Collected data:
####################
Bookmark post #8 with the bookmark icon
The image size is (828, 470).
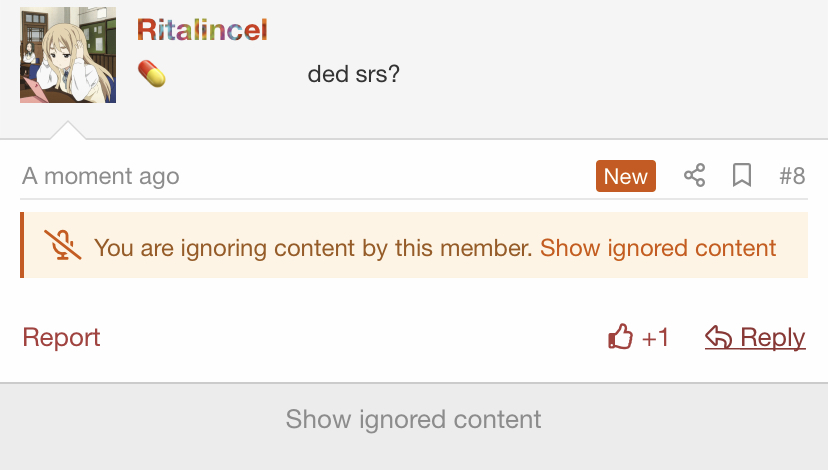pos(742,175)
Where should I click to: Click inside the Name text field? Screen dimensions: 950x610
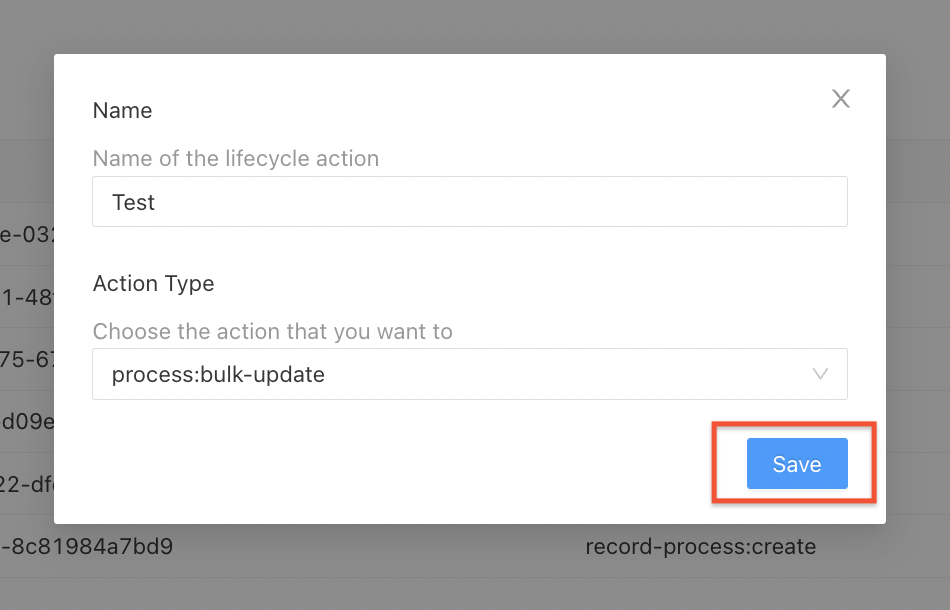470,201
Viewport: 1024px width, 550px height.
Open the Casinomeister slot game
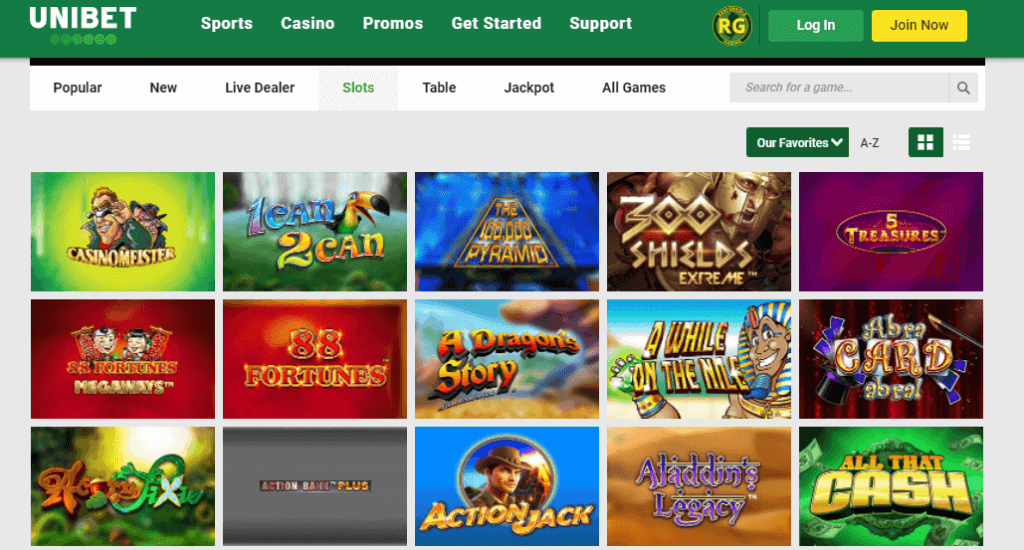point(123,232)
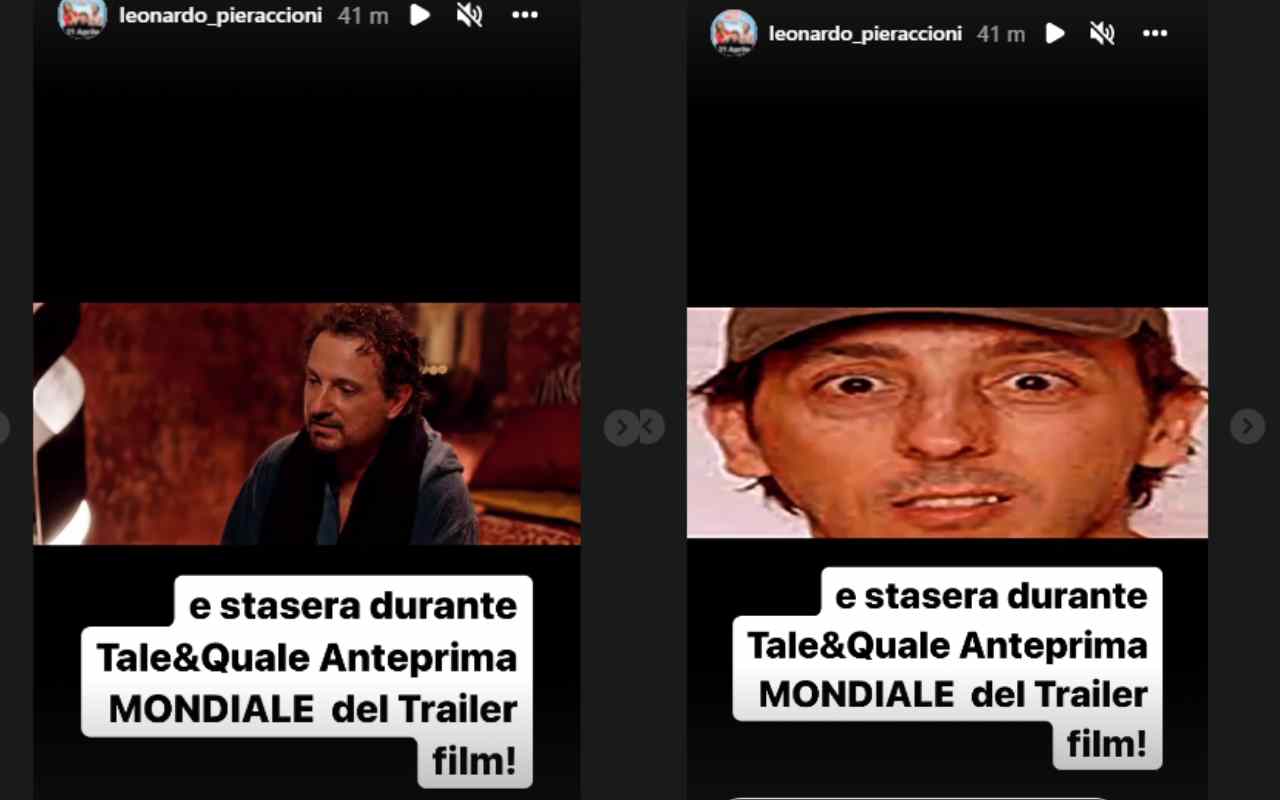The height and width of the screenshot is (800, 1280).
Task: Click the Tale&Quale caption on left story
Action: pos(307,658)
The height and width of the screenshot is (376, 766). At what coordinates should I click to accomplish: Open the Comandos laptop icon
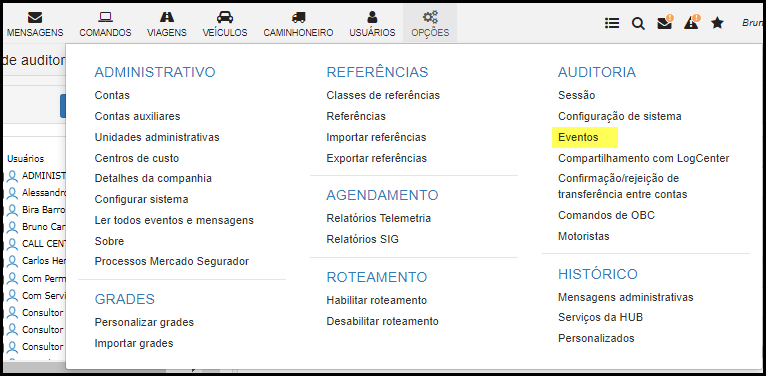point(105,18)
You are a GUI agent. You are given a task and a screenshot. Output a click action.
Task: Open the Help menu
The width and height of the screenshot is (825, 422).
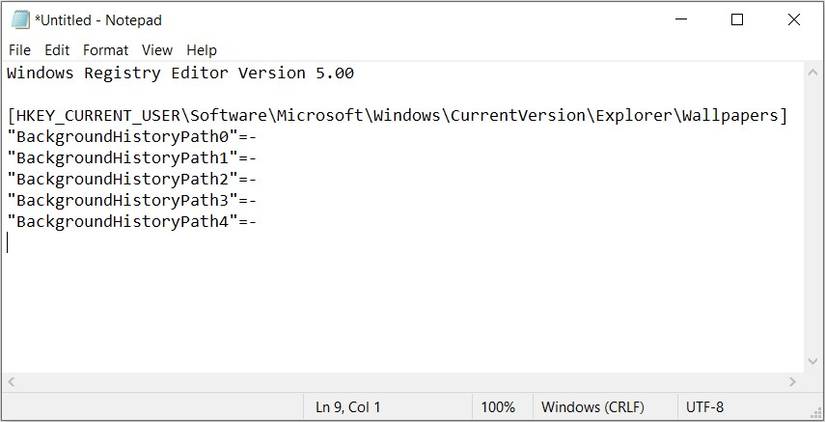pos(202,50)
####################
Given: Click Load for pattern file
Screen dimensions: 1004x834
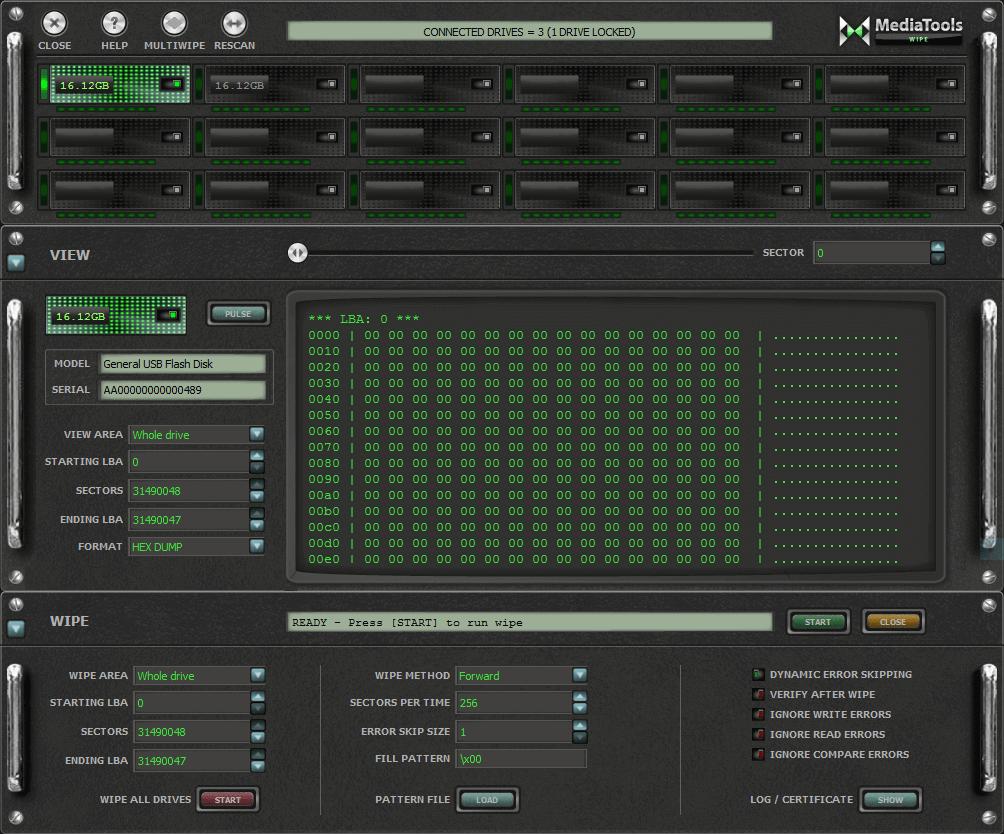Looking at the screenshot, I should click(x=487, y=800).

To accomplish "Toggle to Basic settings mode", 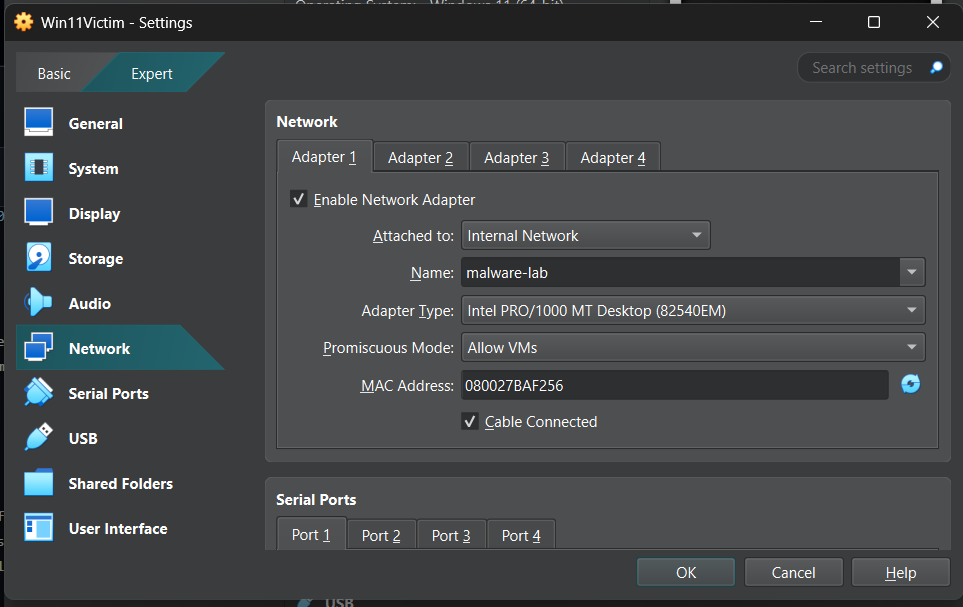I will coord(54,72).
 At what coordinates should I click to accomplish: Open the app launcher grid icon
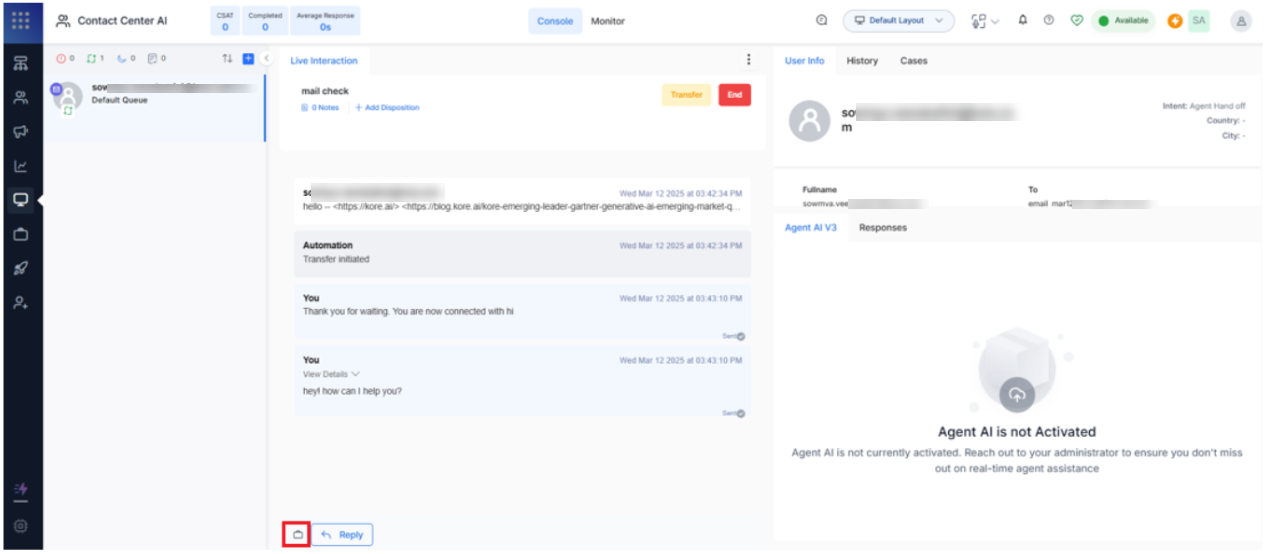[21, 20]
####################
### INSTRUCTIONS TO FOLLOW
Look above for the line with "Viewport: 1024px width, 550px height." and the line with "Task: Open the Help menu"; set down those two lines and all lines between them exactly, without pictures and without anything else.

### ANSWER AREA
Viewport: 1024px width, 550px height.
Open the Casinomeister slot game
point(123,232)
The height and width of the screenshot is (800, 1280).
Task: Click the Tale&Quale caption on left story
Action: pos(307,658)
The height and width of the screenshot is (376, 766). At what coordinates should I click to accomplish: Open the Comandos laptop icon
point(105,18)
You are a GUI agent. You are given a task and a screenshot. Output a click action.
Task: Open the Help menu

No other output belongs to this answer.